#### [Description of the task]
From the data below, extract each line from the one containing "The height and width of the screenshot is (876, 855)." through the one containing "pyautogui.click(x=76, y=296)", and copy them without changing a character.
################
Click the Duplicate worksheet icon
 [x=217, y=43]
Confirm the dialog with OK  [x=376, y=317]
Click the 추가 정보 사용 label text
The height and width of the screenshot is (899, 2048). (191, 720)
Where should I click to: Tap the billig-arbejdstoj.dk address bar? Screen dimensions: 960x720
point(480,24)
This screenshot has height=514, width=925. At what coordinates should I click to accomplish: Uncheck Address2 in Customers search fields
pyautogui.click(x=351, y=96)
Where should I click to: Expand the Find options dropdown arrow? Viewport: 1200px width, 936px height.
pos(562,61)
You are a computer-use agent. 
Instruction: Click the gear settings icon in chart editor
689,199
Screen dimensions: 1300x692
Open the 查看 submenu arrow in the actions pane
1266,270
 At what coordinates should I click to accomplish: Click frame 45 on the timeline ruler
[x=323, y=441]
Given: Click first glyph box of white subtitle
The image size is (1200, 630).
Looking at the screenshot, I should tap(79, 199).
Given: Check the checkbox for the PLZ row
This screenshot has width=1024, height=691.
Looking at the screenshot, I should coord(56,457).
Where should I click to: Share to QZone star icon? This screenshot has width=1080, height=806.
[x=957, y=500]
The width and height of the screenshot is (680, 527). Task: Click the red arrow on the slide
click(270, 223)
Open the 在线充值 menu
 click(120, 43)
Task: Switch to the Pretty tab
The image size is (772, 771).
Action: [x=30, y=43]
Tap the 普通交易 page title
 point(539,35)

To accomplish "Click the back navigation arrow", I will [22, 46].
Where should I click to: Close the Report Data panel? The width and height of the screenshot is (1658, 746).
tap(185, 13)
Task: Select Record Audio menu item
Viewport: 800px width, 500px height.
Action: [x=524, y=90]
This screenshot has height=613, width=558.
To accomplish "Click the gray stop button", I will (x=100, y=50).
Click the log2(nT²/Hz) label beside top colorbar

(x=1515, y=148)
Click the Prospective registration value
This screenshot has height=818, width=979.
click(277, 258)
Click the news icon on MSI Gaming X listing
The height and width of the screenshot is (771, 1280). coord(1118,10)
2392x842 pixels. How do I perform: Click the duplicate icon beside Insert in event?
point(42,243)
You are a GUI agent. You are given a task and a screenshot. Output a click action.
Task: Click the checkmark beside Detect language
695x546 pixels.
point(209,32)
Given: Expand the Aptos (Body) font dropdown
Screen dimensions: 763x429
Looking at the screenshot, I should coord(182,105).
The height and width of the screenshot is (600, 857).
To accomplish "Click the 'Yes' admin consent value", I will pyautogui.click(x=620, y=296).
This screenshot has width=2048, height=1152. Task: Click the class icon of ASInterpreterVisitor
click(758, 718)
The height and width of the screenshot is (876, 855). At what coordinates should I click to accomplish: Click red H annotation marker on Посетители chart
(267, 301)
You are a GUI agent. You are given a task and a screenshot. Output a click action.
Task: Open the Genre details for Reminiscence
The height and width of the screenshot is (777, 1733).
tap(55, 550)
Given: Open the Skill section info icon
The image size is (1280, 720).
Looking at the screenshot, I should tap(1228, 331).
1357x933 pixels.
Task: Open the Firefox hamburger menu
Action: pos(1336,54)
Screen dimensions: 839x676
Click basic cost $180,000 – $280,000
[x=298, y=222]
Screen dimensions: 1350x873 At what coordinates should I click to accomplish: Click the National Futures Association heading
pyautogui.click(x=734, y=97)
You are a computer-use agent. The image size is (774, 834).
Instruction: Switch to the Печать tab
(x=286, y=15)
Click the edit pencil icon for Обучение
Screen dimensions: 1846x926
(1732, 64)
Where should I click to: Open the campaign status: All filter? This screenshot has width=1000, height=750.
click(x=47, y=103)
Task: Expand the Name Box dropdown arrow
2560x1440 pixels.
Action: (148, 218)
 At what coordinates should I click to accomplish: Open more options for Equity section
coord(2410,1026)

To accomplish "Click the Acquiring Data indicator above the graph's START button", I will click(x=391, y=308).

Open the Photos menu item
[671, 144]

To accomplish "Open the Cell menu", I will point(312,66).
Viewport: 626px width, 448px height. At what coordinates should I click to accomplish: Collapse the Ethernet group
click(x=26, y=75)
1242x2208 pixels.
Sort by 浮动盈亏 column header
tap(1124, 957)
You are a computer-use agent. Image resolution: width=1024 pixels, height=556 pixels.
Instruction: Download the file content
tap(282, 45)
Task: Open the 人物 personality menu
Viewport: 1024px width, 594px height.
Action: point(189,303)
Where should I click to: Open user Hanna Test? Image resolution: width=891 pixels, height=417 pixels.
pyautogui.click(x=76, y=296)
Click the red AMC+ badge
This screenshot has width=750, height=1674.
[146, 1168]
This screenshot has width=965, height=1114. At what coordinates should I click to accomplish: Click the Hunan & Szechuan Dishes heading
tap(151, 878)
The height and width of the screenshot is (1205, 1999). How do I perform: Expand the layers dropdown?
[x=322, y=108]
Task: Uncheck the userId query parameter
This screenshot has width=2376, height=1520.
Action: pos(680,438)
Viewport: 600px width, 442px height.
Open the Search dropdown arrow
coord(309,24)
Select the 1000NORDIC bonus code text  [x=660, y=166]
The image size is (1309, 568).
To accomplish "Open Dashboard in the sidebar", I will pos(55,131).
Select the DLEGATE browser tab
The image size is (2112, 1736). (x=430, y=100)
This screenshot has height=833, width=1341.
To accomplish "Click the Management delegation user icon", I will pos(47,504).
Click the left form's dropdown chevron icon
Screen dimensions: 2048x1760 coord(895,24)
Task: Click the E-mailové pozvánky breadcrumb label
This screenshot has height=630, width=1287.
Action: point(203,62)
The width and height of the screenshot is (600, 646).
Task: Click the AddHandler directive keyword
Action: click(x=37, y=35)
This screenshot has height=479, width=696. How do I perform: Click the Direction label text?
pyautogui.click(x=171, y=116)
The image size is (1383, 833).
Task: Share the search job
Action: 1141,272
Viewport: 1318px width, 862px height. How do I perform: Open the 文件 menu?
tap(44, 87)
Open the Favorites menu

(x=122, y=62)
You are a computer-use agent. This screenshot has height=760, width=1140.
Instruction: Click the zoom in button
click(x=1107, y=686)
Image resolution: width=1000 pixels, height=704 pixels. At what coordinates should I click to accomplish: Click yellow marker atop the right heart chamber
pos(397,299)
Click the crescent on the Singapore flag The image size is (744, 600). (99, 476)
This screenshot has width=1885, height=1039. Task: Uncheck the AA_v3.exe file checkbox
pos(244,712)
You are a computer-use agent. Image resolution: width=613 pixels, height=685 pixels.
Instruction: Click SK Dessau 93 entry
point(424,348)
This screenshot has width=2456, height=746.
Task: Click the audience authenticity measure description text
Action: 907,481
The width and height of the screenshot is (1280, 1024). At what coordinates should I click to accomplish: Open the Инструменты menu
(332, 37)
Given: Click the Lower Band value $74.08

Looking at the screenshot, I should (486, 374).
################
#### [Finished answer]
The height and width of the screenshot is (876, 855). At what coordinates should I click to accomplish: Click red H annotation marker on Посетители chart
(267, 301)
You are a GUI agent. You are given a task and a screenshot. Output a click action.
Task: Open the Genre details for Reminiscence
The height and width of the screenshot is (777, 1733).
tap(55, 550)
Given: Open the Skill section info icon
The image size is (1280, 720).
Looking at the screenshot, I should tap(1228, 331).
1357x933 pixels.
Task: Open the Firefox hamburger menu
Action: pos(1336,54)
Screen dimensions: 839x676
Click basic cost $180,000 – $280,000
[x=298, y=222]
Screen dimensions: 1350x873 At what coordinates should I click to accomplish: Click the National Futures Association heading
pyautogui.click(x=734, y=97)
You are a computer-use agent. The image size is (774, 834).
Instruction: Switch to the Печать tab
(x=286, y=15)
Click the edit pencil icon for Обучение
Screen dimensions: 1846x926
(1732, 64)
Where should I click to: Open the campaign status: All filter? This screenshot has width=1000, height=750.
click(x=47, y=103)
Task: Expand the Name Box dropdown arrow
2560x1440 pixels.
Action: (148, 218)
 At what coordinates should I click to accomplish: Open more options for Equity section
coord(2410,1026)

To accomplish "Click the Acquiring Data indicator above the graph's START button", I will click(x=391, y=308).

Open the Photos menu item
[671, 144]

To accomplish "Open the Cell menu", I will point(312,66).
Viewport: 626px width, 448px height. At what coordinates should I click to accomplish: Collapse the Ethernet group
click(x=26, y=75)
1242x2208 pixels.
Sort by 浮动盈亏 column header
tap(1124, 957)
You are a computer-use agent. Image resolution: width=1024 pixels, height=556 pixels.
Instruction: Download the file content
tap(282, 45)
Task: Open the 人物 personality menu
Viewport: 1024px width, 594px height.
Action: point(189,303)
Where should I click to: Open user Hanna Test? Image resolution: width=891 pixels, height=417 pixels.
pyautogui.click(x=76, y=296)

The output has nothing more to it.